See, we agree on almost everything. The only thing we disagree about it
the "trusted" label. At first, you trust the app, but then, there is a
new version that allows disabling the visual cues and settings are
stored in a file owned by the user. Then an attacker simply has to
change the settings, run the app in the background and get the images.
So, as I said, I don't trust application developers for doing the right
things!
You'll say it is the same problem for the video protocol, but the
difference is we don't have a choice.
>
> Apps on Android don't have this problem because there's a very limited
> API to interact with other apps. I'd love this too, but I feel like
> the Linux-using crowd wouldn't.
>
> Again, I don't feel it's the compositor's responsibility to protect
> the user from trusted apps.
>
> Locking down permissions UAC-style does not provide additional
> security. Again, when the user is accomplishing a task, and
> you give them a security prompt, you will get answers worse
> than random chance.
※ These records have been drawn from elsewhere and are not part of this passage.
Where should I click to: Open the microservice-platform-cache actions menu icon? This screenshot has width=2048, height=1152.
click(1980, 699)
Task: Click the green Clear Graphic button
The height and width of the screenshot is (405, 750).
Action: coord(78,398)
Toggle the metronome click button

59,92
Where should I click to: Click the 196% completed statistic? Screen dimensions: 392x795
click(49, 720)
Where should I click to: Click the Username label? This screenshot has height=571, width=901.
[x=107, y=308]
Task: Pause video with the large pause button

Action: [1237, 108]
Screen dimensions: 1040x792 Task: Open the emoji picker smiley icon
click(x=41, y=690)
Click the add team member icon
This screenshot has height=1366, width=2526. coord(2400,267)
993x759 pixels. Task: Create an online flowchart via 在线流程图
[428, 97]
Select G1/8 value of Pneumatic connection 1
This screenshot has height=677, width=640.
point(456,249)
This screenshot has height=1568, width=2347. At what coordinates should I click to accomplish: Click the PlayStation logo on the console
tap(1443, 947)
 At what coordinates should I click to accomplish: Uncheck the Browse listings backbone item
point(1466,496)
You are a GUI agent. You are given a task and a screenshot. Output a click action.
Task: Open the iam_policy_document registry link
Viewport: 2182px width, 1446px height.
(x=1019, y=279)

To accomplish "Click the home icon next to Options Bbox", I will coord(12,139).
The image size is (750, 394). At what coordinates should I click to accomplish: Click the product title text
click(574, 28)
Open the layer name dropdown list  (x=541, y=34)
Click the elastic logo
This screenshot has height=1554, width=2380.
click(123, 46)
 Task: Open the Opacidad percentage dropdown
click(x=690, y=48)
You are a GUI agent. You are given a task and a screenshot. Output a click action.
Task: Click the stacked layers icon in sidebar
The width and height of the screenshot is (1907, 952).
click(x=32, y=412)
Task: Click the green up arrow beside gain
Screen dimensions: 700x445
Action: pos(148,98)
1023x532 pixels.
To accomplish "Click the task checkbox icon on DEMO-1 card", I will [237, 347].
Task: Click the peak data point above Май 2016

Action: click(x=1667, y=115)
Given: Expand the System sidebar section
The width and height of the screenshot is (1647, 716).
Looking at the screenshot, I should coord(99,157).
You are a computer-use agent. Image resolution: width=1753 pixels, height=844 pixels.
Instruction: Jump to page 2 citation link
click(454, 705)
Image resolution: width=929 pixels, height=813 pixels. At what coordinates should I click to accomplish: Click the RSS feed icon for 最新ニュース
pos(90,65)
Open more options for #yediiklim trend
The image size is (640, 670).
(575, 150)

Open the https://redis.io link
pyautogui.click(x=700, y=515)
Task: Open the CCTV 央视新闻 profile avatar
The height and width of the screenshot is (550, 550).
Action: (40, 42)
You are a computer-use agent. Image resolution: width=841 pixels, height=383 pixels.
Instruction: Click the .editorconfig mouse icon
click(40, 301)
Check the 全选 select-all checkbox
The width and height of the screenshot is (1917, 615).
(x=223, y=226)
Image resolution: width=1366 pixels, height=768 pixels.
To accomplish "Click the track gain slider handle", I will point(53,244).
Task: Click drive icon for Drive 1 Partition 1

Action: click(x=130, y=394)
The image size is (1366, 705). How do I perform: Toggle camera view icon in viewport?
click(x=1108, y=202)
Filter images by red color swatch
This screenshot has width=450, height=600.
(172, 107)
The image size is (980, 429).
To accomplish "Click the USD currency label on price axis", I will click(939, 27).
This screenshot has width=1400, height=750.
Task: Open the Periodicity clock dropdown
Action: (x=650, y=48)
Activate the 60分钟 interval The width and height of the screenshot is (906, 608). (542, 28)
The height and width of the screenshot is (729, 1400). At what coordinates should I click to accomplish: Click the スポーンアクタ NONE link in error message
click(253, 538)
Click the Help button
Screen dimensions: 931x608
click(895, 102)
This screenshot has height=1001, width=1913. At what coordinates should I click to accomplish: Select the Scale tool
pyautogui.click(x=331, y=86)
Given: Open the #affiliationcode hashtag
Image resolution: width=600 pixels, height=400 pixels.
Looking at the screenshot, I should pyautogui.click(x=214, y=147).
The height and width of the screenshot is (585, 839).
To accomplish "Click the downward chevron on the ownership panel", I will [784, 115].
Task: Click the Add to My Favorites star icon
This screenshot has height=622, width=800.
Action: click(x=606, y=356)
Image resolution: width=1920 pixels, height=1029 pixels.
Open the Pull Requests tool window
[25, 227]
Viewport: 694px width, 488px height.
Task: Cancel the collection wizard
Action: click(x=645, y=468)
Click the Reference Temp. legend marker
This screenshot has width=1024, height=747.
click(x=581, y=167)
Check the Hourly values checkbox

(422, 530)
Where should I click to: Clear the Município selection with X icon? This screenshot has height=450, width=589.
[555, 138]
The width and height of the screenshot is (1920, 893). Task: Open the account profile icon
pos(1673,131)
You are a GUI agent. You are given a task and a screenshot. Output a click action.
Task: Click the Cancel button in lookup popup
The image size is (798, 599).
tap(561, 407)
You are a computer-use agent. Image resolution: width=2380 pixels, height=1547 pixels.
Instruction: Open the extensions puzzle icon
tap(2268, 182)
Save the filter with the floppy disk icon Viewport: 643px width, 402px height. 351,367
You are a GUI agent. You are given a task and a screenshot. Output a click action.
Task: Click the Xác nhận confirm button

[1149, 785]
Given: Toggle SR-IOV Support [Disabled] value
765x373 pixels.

The user is doing something, now they have
> to make a decision about yes/no. They are often ill-equipped
> to handle such questions.
>
>
> UAC is a piece of shit. Even as a security engineer, I cannot make
> a good decision because they just basically say "I need more
> privilege, do you agree?".
> Because users don't seem to care anymore, the little security
> benefit it could have renders the whole system useless. UAC is
> just proving that an MLS security policy ultimately resolves into
> running everything into the highest privileged mode.
>
>
> If they press a "Take Screenshot" button in the app, and the
> user is now prompted with a "Are you sure you meant to take a
> screenshot?" prompt, what happens if they hit No to get rid of
> the annoying prompt? What does the app do? What does the user do?
>
> What happens if the user hits no: Simple, you get no screenshot.
> When you visit a website with chrome and the website wants to know
> your location, you say yes or no. If the website cannot deal with
> it, it can't.
>
>
> So, in the most common case, the app breaks. If the user clicked on
> the "Take Screenshot" button, and then picks a button from the prompt
> at random, they get a broken app 50% of the time when they wanted to
> take a screenshot. I'd say this isn't a worthwhile user experience.
If the user doesn't want the screenshot, the app won't get the
screenshot. How is this broken?
>
> From your previous email, you seem to be interested in UDAC. This
> is a paper I haven't taken the time to read yet, but if I'm right,
> it requires a way for applications to import "secure" widgets into
> their windows. In this case, there could indeed be a
> compositor-controlled "take screenshot" button and the application
> couldn't change it's meaning. While it is something that could
> eventually be done in Wayland using sub-surfaces, this is not
> doable right now so there is no point discussing it in here. If
> you want to discuss about it, we are a group of 3 security
> engineers and one is doing his PhD on usable security. You may be
> interested in joining us (if that's ok with the others).
>
> If we manage to make an implementation of UDAC in wayland, then we
> would be able to implement a screenshot application like you
> wished to have. However, it won't be portable and will basically
> be an equivalent to the compositor running an application with a
> custom protocol to request whatever screenshot it wants.
>
> Without those secure widget, the compositor doesn't know that a
> click on the mouse at this position actually means "take a
> screenshot".
>
>
> I tried to Google for "UDAC" and "UDAC security", but couldn't find
> anything about this. This sounds to me a bit like Portals -- instead
> of giving the app free roam to browse the user's documents, the app
> asks the OS to let the user pick a file from its documents, and gets
> passed back file contents. Apps can't access the user's sensitive data
> directly by scanning, only the files that the user chooses to share.
That's the idea. I haven't read the paper yet, but I know it is much
more than that.
>
> I'd hope that we'd be able to have such technology with Wayland, given
> how it's technology we're working on for application sandboxing, and
> half the reason kdbus is being developed.
Yep, but this is out of scope. The thread is already long-enough.